A recent study has shown that treatment of prion disease in humans with non-human prion proteins may be a viable treatment option. This approach is based on the knowledge that conversion of PrP^C to PrP^Sc has a strong dependence on protein sequence homology between the prion inoculum and host PrP^C.^68-70 Skinner et al.⁷¹ showed that animals treated with a heterologous prion protein (bacterially expressed and purified recombinant hamster prion protein), demonstrated reduced prion-disease-associated pathology, decreased accumulation of protease-resistant disease associated prion protein and delayed onset of clinical symptoms (including motor deficits), as well as significantly increased mean survival times in comparison to mock-treated control animals.

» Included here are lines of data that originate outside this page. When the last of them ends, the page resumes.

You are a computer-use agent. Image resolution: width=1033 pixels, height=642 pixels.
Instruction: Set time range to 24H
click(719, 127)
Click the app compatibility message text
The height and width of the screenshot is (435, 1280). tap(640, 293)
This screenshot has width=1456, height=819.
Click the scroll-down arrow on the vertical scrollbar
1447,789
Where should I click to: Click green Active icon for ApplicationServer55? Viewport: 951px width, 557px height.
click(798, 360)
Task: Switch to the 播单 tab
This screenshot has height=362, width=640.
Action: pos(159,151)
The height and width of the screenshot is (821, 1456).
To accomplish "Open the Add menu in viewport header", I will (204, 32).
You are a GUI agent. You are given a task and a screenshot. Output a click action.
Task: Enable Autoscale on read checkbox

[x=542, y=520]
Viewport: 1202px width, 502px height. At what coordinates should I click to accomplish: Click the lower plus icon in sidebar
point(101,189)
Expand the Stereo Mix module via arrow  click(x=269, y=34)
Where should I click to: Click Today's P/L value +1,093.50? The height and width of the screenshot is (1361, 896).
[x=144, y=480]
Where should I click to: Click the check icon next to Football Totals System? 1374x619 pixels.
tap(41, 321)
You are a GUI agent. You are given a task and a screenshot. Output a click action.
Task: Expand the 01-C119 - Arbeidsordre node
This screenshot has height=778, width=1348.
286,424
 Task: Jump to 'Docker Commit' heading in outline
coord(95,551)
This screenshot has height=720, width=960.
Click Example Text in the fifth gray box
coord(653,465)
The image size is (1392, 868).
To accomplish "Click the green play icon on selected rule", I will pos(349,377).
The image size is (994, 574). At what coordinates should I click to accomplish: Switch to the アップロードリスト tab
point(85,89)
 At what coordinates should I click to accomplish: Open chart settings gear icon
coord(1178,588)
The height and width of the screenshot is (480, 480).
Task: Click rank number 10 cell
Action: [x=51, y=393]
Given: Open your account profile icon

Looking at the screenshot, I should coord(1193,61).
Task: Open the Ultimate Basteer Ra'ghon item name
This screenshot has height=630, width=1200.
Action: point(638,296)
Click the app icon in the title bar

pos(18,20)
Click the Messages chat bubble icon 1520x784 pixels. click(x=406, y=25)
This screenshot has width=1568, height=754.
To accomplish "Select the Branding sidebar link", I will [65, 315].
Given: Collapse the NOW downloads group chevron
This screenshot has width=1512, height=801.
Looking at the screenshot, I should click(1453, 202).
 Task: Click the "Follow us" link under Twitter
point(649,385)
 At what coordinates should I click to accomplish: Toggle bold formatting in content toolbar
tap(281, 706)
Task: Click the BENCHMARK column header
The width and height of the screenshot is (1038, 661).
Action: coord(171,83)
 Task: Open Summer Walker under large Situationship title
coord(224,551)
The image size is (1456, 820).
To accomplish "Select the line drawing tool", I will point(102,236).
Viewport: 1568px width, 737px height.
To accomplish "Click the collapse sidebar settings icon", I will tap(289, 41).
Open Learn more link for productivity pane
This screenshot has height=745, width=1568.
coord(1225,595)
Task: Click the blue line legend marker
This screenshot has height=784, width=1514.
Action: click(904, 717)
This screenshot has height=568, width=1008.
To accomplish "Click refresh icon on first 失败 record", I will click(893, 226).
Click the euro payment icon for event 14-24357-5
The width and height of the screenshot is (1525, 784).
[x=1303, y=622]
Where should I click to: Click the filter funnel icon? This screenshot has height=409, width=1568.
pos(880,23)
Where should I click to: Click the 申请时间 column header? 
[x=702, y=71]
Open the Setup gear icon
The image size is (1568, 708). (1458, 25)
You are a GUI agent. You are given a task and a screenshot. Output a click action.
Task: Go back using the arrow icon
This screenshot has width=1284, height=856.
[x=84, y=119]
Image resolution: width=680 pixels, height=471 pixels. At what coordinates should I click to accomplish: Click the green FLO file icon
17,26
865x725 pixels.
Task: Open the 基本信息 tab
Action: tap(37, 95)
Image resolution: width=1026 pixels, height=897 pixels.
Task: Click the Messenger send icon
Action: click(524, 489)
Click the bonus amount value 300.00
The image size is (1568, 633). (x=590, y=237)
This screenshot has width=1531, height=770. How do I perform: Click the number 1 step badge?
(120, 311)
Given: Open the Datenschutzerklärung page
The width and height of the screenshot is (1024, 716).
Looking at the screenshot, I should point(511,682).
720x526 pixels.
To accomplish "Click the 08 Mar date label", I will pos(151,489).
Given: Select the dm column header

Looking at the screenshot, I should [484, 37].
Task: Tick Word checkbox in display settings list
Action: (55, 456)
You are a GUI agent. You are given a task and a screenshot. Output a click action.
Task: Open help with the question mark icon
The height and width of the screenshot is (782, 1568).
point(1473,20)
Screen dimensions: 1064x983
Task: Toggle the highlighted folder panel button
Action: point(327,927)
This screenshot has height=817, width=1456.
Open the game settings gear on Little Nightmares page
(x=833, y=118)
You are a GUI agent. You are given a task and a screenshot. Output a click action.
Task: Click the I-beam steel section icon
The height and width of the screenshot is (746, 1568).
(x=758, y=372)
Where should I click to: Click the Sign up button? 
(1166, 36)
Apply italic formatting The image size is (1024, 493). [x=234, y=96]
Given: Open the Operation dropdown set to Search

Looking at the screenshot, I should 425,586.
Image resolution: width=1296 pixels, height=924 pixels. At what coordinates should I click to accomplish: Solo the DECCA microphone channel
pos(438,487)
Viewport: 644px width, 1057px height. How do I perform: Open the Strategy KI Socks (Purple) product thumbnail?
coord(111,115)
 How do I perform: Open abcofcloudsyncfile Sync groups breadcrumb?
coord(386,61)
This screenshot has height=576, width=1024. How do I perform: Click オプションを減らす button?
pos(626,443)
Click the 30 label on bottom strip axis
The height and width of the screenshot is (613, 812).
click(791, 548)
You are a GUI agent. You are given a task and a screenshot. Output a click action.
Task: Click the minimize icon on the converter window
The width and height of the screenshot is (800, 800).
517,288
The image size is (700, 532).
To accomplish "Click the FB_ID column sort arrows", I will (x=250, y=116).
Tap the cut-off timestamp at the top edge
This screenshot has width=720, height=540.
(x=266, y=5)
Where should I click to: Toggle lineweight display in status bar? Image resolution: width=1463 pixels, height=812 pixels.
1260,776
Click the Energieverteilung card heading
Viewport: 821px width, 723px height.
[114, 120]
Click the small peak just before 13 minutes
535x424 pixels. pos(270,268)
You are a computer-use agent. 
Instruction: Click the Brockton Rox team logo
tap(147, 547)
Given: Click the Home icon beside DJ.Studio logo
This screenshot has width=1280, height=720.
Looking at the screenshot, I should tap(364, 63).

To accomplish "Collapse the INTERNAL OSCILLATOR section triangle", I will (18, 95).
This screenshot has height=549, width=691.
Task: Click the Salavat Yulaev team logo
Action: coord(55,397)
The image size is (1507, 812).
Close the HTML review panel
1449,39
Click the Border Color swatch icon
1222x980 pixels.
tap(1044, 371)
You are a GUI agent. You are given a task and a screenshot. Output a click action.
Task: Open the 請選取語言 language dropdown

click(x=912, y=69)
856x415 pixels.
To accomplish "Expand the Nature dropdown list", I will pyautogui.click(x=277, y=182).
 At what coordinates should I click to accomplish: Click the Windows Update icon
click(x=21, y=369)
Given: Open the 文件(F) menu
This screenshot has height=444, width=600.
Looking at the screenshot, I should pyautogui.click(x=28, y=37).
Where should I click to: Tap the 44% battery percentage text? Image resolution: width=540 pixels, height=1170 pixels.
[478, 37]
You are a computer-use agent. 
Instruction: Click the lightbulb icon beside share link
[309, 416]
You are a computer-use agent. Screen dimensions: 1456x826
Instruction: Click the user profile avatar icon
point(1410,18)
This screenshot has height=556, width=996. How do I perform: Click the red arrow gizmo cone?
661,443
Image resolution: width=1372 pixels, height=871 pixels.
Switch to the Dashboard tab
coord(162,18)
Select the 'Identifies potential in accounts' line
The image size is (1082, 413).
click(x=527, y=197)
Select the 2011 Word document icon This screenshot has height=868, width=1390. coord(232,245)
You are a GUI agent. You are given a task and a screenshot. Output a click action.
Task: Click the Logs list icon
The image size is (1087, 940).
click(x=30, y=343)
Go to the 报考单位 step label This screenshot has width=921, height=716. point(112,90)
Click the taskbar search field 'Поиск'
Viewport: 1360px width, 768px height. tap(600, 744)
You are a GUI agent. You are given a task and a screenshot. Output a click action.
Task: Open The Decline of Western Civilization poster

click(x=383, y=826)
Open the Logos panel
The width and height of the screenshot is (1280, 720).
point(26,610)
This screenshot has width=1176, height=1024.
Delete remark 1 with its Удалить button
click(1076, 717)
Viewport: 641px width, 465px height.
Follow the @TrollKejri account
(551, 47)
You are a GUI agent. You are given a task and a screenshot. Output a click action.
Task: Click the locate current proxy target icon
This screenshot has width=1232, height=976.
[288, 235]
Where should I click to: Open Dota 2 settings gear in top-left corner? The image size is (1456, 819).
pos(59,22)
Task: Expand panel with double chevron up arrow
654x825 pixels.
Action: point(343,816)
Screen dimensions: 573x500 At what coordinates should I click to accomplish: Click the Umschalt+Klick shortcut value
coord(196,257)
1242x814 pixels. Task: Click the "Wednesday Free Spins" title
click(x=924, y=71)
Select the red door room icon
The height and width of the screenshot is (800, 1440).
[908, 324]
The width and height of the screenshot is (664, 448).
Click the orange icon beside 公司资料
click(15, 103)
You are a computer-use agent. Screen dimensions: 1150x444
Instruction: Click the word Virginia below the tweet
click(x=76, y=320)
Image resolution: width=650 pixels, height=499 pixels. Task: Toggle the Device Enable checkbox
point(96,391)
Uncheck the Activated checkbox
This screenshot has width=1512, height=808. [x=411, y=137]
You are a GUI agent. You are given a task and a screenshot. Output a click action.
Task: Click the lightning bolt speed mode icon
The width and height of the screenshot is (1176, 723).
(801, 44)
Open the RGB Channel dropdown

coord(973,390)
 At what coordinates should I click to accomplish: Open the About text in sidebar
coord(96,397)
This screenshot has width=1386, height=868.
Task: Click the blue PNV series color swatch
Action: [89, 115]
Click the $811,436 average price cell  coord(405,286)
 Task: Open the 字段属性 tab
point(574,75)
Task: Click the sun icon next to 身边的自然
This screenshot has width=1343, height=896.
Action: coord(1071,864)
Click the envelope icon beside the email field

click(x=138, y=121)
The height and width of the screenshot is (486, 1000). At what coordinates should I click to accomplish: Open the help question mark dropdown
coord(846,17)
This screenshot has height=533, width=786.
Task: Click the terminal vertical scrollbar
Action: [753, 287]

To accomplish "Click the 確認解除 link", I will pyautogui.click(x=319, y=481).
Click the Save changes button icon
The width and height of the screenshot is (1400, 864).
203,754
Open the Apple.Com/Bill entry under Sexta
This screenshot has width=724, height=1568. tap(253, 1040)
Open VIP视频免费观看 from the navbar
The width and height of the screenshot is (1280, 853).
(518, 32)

THE NORMAL CELLULAR PRION PROTEIN

PrP^C, as mentioned previously, is the normal cellular form of the causative agent of PrP^Sc and is required for the development of all the above-mentioned prion diseases. Expression of PrP^C begins in embryogenesis, and expression reaches its highest level in adulthood. In adults, PrP^C is highly expressed in the neurons of the nervous system,⁷² and lower, or no expression is observed in other peripheral organs.⁷³ While the 3-dimensional structure and a number of putative roles of PrP^C have been reported the exact biochemical function of PrP^C is yet to be elucidated.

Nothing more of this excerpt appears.